Diana Zuckerman, president of the National Center for Health Research, wrote on behalf of the watchdog group that it was “concerned that the focus of these bills is on getting medical products to market more quickly, instead of making sure they are safe and effective.” The group’s letter added: “Whether creating a new breakthrough pathway for devices (which already are approved based on much lower standards than drugs) or deregulating health IT software, for example, patients will be at risk.”

The group said it strongly opposed one of the bills passed, the Medical Electronic Data Technology Enhancement for Consumers’ Health Act, (S. 1101) known as MEDTECH, stating it would remove “potentially lifesaving and life-threatening health IT software entirely from the FDA’s regulatory oversight, and could possibly eliminate recalls for IT devices with life-threatening flaws.”

But the Advanced Medical Technology Association (AdvaMed) applauded the bills approved earlier this month by the Senate’s Health, Education, Labor & Pensions (HELP) Committee.

“AdvaMed commends the Senate HELP Committee for advancing three medical technology-related bills that will help ensure more timely patient access to the latest medical innovations and improve the efficiency of the FDA’s device review process,” JC Scott, senior executive vice president, government affairs, for AdvaMed, said in a statement.

Scott said the MEDTECH act “will codify FDA’s current regulatory paradigm for medical technologies that utilize software and allow the agency to concentrate its resources on medical devices containing software that has the greatest potential on public health.”

AdvaMed also supported the HELP committee’s work on the Advancing Breakthrough Devices for Patients Act (S. 1077) and the Combination Product Regulatory Fairness Act (S. 1767).

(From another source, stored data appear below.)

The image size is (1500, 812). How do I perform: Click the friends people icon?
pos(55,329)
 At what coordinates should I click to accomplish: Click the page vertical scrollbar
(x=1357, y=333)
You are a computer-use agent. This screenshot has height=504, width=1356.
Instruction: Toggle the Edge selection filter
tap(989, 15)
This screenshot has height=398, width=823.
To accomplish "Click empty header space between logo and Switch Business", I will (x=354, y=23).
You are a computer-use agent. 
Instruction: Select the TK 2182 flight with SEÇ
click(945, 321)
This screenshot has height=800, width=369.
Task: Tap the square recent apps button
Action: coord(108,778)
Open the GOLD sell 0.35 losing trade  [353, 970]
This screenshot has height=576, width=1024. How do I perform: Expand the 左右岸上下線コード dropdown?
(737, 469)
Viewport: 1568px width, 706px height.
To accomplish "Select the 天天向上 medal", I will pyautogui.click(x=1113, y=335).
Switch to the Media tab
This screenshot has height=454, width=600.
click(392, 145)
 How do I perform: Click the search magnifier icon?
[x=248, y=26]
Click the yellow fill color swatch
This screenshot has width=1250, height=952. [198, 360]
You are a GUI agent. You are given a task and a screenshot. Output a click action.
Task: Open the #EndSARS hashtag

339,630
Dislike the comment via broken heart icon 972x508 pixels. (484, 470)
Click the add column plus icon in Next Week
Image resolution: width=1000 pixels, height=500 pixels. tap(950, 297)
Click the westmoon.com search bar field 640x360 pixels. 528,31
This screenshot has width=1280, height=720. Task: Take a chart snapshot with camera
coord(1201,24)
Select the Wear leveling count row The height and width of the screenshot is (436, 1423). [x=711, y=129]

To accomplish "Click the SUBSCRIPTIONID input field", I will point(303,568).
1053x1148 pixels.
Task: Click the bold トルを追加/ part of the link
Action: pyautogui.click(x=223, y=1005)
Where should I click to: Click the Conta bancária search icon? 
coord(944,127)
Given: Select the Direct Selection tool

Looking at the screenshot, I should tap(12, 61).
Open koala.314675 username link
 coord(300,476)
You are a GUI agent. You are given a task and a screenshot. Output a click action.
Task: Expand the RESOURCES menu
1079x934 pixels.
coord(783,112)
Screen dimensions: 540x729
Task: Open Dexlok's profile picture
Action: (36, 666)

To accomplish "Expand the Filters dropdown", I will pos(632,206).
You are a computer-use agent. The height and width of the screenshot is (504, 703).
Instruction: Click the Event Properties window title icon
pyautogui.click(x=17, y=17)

“Taken together, these three bills will help improve patient access to some of the latest medical advancements and foster a more efficient, predictable and transparent review process within the FDA, all the while maintaining the agency’s strong standards for safety and effectiveness,” Scott stated.

Zuckerman’s group disagreed, once again opposing the bills for lowering standards and undermining or micromanaging the FDA. Her letter stated that the vague language on what classified a device as “breakthrough” may “encourage many device companies to apply for ‘breakthrough’ status, overwhelming the resources of the FDA."

The National Center for Health Research also claimed that smaller clinical trials could compromise the majority of patients because they may have “fewer women, people of color and patients over 65 – often too few to ensure that the device is safe and effective for those groups.”

But senators who supported the legislation, like Sen. Orrin Hatch, R-Utah, have emphasized the potential for saving lives by getting innovative new products to patients sooner.

“We’re giving more patients a fighting chance to improve their lives,” Hatch, one of the sponsors of the breakthrough products bill, said according to Fortune.

Fortune noted that the senators had to finally resort to some good old-fashioned compromise to move the bills along. Democrats, except for Sen. Elizabeth Warren, D-Massachusetts, agreed to back them after money was added to the medical research budget at the National Institutes of Health. The Republican senators agreed to limit the number of devices that could get the “breakthrough” designation, according to Fortune.

Warren voted against the bills, and several others that were part of the legislative packet on drug and device issues, because she wants to see mandatory funding for the NIH and FDA, according to Bloomberg BNA.

But HELP Committee Chairman Lamar Alexander, R-Tennessee, called the bills important because they can affect nearly all Americans.

“Everybody wants to take advantage of this remarkable scientific opportunity of biomedical research,” he stated, according to Bloomberg.

Lamar said the committee will likely take up more bills in early April to get ready for appropriations hearings that begin in mid-April.